→ DATA PROVIDED
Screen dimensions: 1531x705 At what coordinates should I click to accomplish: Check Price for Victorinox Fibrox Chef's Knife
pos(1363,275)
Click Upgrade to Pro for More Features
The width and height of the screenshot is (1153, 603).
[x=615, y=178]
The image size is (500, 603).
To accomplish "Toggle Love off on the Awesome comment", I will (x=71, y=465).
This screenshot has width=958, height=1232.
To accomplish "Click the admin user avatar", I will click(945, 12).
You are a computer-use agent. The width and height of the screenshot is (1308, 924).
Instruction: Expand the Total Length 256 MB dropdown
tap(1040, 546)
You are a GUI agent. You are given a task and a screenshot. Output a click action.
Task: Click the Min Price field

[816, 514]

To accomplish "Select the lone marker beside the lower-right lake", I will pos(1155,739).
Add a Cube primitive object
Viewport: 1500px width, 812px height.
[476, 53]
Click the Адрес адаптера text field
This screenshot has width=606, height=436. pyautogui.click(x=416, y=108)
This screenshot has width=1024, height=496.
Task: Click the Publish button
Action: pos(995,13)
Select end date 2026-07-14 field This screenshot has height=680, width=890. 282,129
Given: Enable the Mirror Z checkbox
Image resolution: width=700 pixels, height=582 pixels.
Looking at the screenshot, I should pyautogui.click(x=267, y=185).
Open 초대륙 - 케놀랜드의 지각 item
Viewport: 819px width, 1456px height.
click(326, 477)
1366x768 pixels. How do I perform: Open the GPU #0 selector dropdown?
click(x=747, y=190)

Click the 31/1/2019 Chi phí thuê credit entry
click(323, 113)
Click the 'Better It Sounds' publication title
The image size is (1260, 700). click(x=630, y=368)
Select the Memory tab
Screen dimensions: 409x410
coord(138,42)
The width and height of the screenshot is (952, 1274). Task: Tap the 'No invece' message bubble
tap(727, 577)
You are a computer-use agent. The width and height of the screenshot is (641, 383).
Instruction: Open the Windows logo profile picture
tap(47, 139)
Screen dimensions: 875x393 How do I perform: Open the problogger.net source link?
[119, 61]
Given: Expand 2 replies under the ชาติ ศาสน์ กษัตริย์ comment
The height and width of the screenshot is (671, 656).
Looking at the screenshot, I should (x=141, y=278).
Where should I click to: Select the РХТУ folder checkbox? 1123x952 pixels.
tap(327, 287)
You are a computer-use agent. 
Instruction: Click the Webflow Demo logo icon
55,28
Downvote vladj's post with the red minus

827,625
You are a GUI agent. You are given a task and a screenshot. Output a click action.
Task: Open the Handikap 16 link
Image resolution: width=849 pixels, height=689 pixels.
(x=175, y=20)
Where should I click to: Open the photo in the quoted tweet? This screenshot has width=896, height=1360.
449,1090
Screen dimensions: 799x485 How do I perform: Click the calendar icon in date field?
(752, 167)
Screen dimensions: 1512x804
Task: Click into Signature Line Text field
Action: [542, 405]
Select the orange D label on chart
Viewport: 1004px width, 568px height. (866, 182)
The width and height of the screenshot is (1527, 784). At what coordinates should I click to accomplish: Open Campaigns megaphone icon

→ INSTRUCTIONS FOR THE TASK
Which lines in the entries above contain "comment"? Pull each of them out.

→ THE COMPLETED TASK
To accomplish "Toggle Love off on the Awesome comment", I will (x=71, y=465).
Given: Expand 2 replies under the ชาติ ศาสน์ กษัตริย์ comment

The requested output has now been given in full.